# Thread of Daily Grievances



## gail1 (Sep 20, 2010)

Got this idea off another web site I go on dont know if anyone wants to add to it 

Im turning into a *grumpy* old woman

I still cant over the fact that when I did wot I did the other week. I fell for a very nice policeman's line of when I was hypoing and very hot of "Why dont you go outside to cool down" Of course as soon as I stepped out of said door I heard those immortal words "Im detaining you under section 136 of the mental health act"

Dongles that cut out when you are half way thou downloading something


----------



## Northerner (Sep 20, 2010)

It really bugs me when all the lights are happily flashing away on my router, but my computer isn't loading anything! Grrr! Also, people dumping rubbish - someone left a stack of four plastic garden chairs in the middle of the pavement the other day! Why? And people who empty their car ashtrays at the side of the road or their fast food packaging. Grrrrr!!!!


----------



## cazscot (Sep 20, 2010)

My grump is people trying to barge onto the bus when I am trying to get off.  Be polite and let people off the bus first !!

The other one is the amount of people that bang into you when you are walking about!  Today I had on a bright red jacket, my rucksack on my back and was carrying two bags of food shopping...  Really not hard to see me but plenty of people did ...


----------



## Steff (Sep 20, 2010)

Why do my neighbours think its perfectly fine to have a full blown row in the garden when my son is playing out, real bug bare...

Why do the fellas in this house never ever fold things away nicely..
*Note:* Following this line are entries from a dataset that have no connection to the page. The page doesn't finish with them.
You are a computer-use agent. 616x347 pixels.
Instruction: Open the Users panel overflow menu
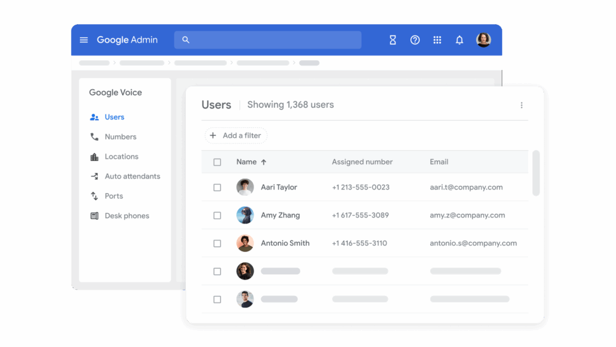pyautogui.click(x=522, y=104)
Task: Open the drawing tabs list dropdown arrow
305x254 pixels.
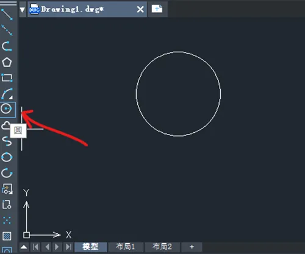Action: pos(23,9)
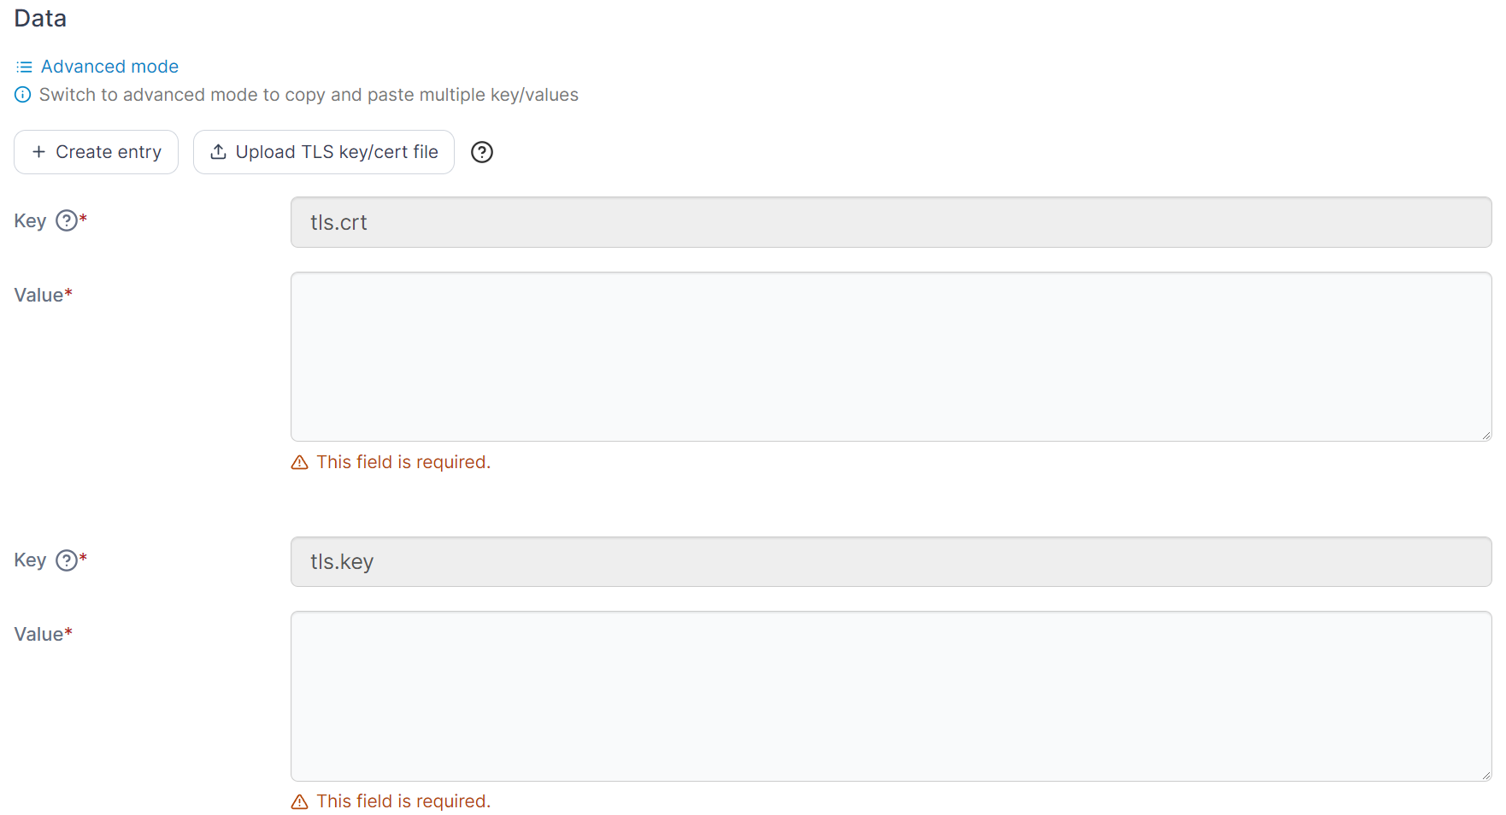Click the warning triangle under the second Value

point(298,801)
Why is it my son can be quiet for ages then as soon as i make a phonecall he wants to jump all over me..


----------



## lucy123 (Sep 20, 2010)

Why is it when I come to load the dishwasher ...it is never unloaded!

Why do people keep saying to me 'one chocolate bar/beer/bag of crisps/cake...won't hurt you!!!


----------



## Annimay (Sep 20, 2010)

Steffie said:


> Why is it my son can be quiet for ages then as soon as i make a phonecall he wants to jump all over me..
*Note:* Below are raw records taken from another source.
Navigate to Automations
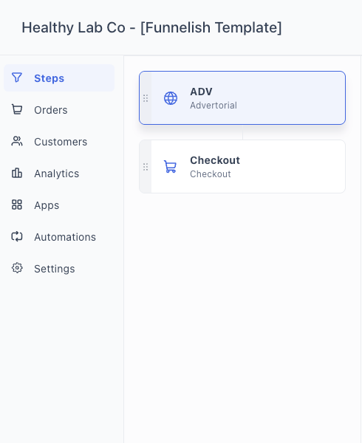This screenshot has height=443, width=362. click(59, 237)
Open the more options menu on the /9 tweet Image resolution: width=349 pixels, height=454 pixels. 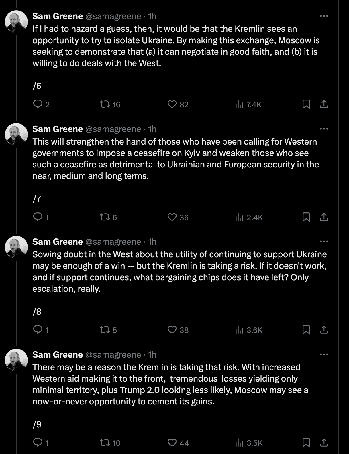pyautogui.click(x=324, y=354)
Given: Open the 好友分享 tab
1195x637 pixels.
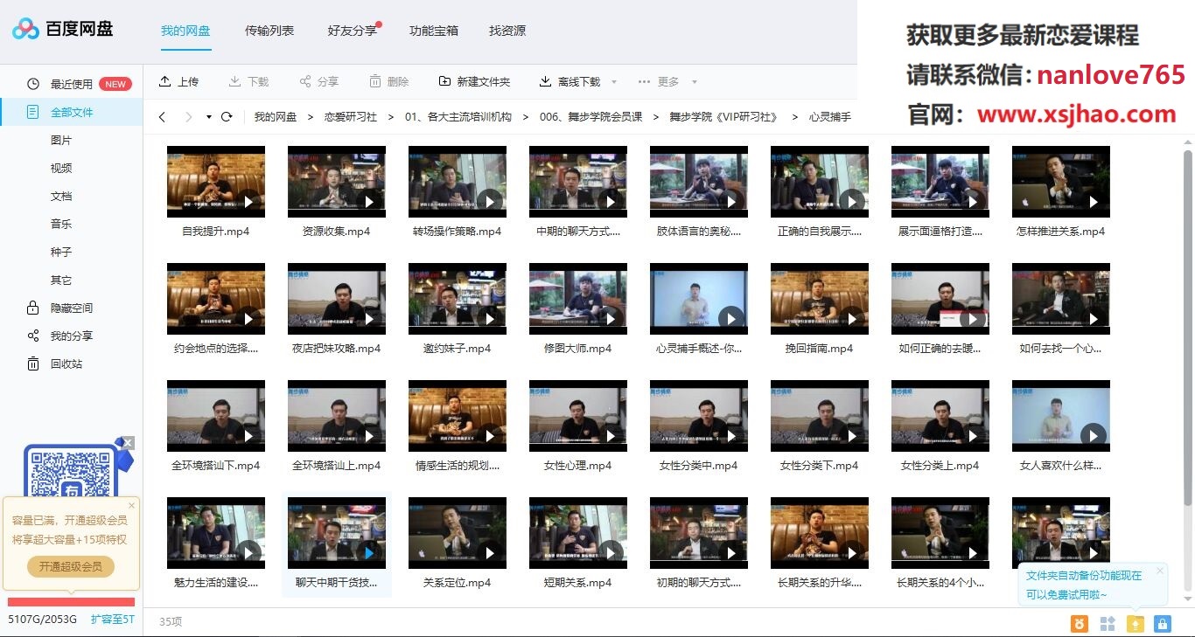Looking at the screenshot, I should tap(352, 31).
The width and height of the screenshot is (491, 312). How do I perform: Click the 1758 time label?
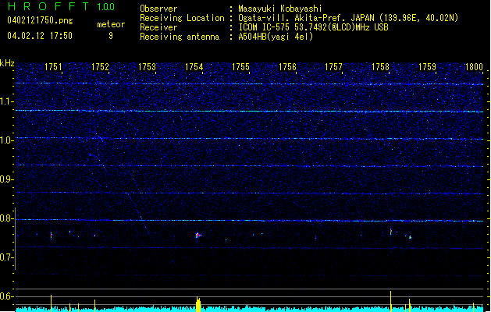pos(381,67)
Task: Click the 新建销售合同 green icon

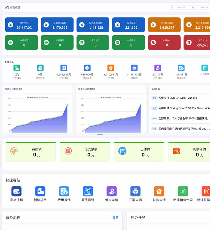Action: pos(183,191)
I have the same problem with my cat - If I'm on the phone he thinks I'm talking to him - he climbs up to my neck and tries to lick my nose (I hope your son doesn't do _that_!)


----------



## Steff (Sep 20, 2010)

Annimay said:


> I have the same problem with my cat - If I'm on the phone he thinks I'm talking to him - he climbs up to my neck and tries to lick my nose (I hope your son doesn't do _that_!)



no no he tryes every other trick in the book but not resorted to licking me lol


----------



## ukjohn (Sep 20, 2010)

My parrot will talk the hind leg off a donkey...but as soon as we get a visitor, she clams up and you cant get a peep out of her


----------



## Northerner (Sep 21, 2010)

ukjohn said:


> My parrot will talk the hind leg off a donkey...but as soon as we get a visitor, she clams up and you cant get a peep out of her



Have you tried filming her John? Or is she camera shy too?


----------



## ypauly (Sep 21, 2010)

I was pressured by the wife into letting the kids have pets. we now have 1 god 2 cats. Guess who has to feed them and walk the dog.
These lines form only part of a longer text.